My voice raised, and people began to look our way, but I didn’t care what people thought.

I wasn’t mad that he had been there but was upset that they hid it from me. I deserved to know.

“I didn’t know. I promise. Not until recently. My father knew, and he told me recently. But if I did, what good would it have done? Would it have brought your mother back?”

“I still deserved to know. I was in that accident, not you.”

“And my mother died in it too!” He boomed back.

“And so did mine!”

Pain. That was the only thing that I could feel right now. But it was that emotional pain that was now manifesting into the physical.

My chest squeezed tightly, the walls of my heart constricting. I clutched my chest, willing my lungs to continue to breathe. The room tilted, and my balance faltered for a second. Thankfully, Jacob was there to help steady me.

“Amelia?” His voice sounded so distant like I was underwater. “Amelia?”

My body lost all its strength, and I tumbled to the floor. But just before my head could hit the ground, I was caught. My eyes stared up at the ceiling, the blood rushing past my ears and obscuring my hearing.

I blinked, trying to focus on my blurring vision.

“Someone call…” I couldn’t catch the last bit of his sentence.

Jacob came into view, his panicked face filling my vision. “Stay awake for me, okay? Someone, please help!”

I turned my head slightly toward him. “The baby…”

That was the very last thing I remembered before my eyes closed on me. I tried to fight against them, but I had no strength. My body didn’t feel like my own.

The last thing that weighed heavy on my chest was that I would never get to tell the man that I loved and that he owned my heart.

How much time had I wasted being scared? How much time had he wasted not telling me?

That was the problem with us humans: we put off things until it was the very last second—until it was all too late.

31

AMELIA

“It’s coming down tonight,” my mother stopped at the traffic light. She then turned to me with a slight smile on her face. “Why the long face?”

“I don’t want to go to a new school.”

We had just moved to Braven Bay a week ago, and I struggled to say the least. I wouldn't say I liked change, it was the hardest thing for me, but Mom wanted me to embrace the adventure.

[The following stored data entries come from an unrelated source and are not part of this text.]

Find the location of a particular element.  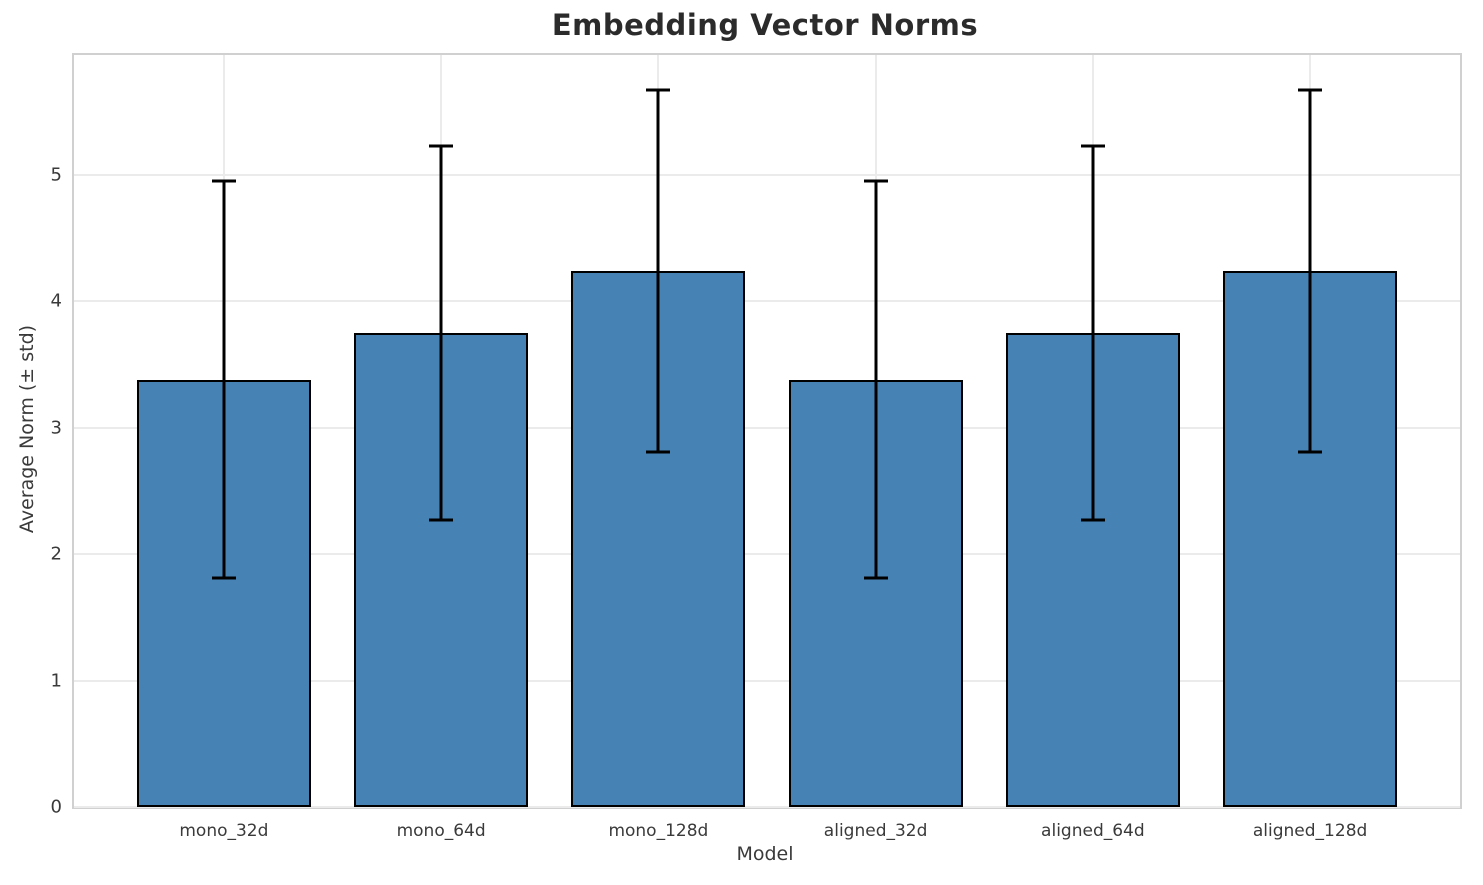

y-axis-label: Average Norm (± std) is located at coordinates (27, 429).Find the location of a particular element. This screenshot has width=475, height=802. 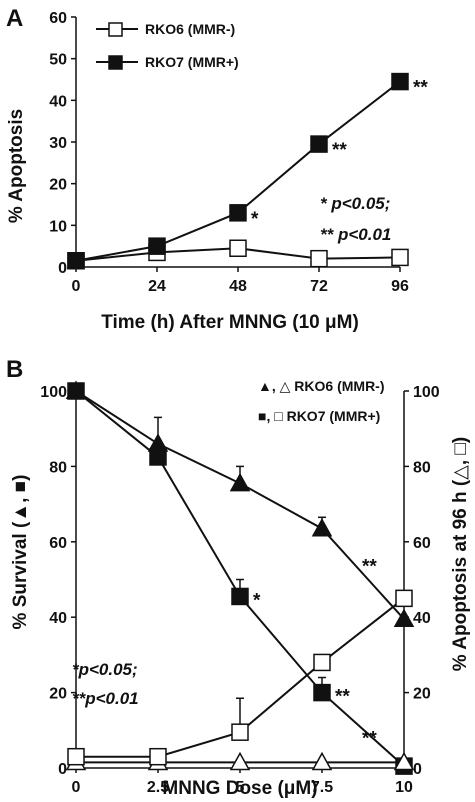

panel-b-significance-mark: * is located at coordinates (257, 600).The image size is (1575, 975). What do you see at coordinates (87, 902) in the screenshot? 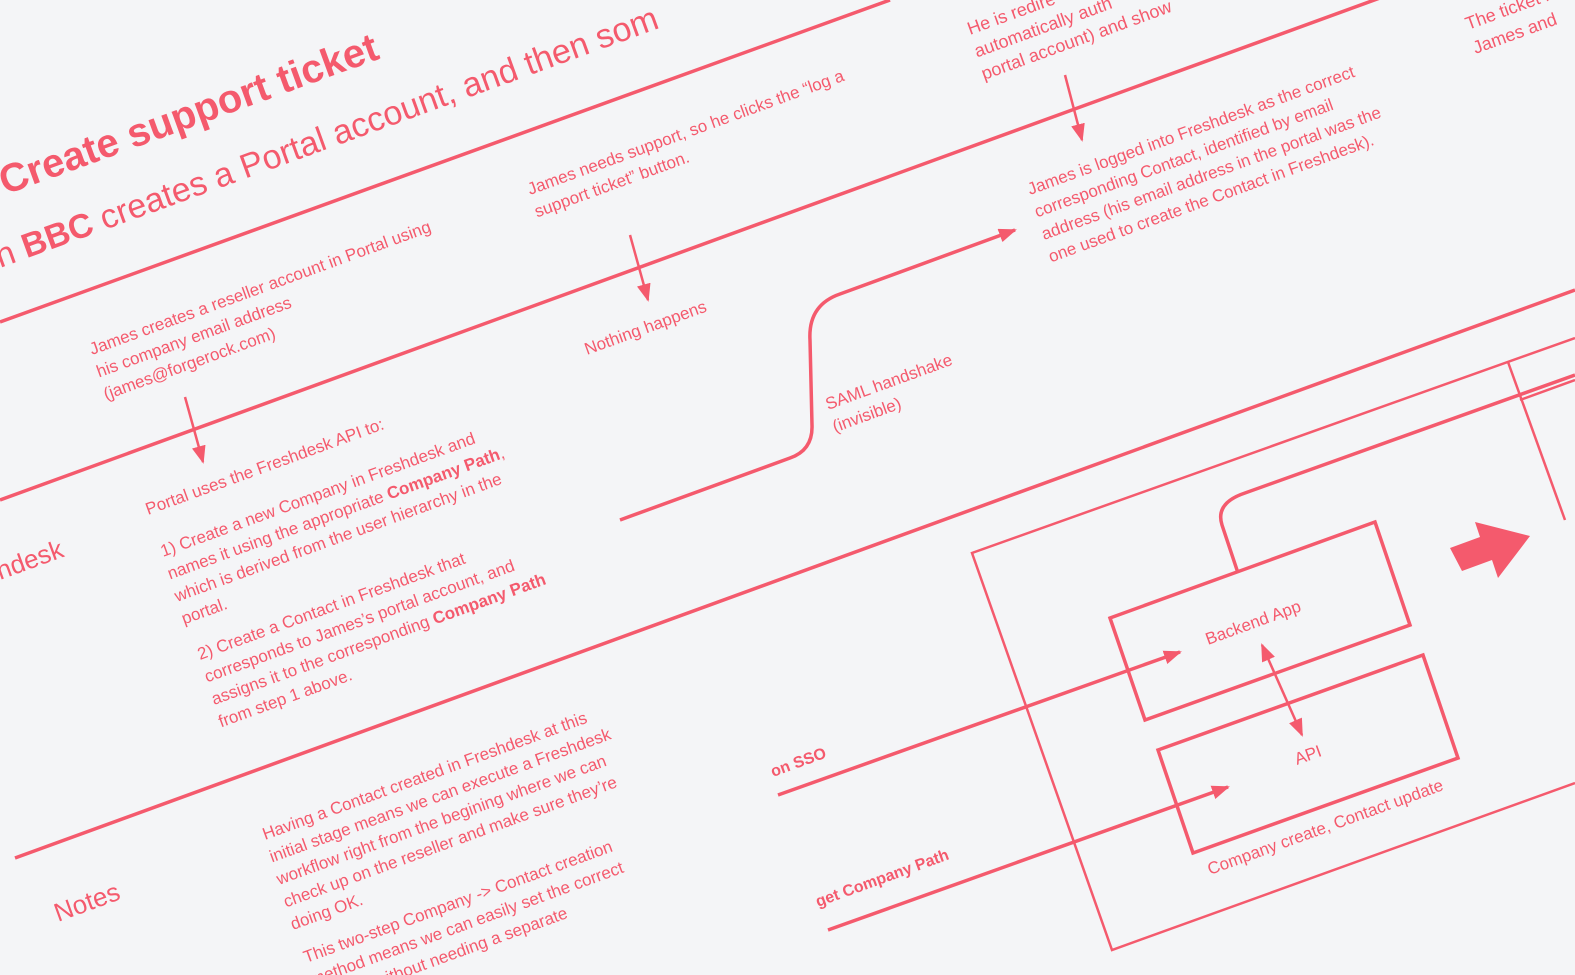
I see `label: Notes` at bounding box center [87, 902].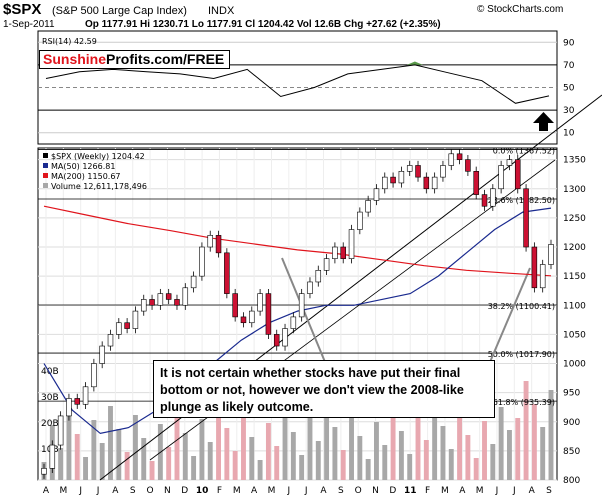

I saw no adventure in this place. It was a small town with people so tightly knit together that they had already formed friend groups. I was the new girl—the alien.

I hated standing out; nothing stood out more than being the new girl.

“Bubs,” she said, reaching over the console. “Moving here is a big adjustment; I promise you will love it.”

Braven Bay, Wisconsin- This was my mother’s old hometown, at least from birth to age 14. We were here and I didn’t know how to feel. She was happy, but I was lost.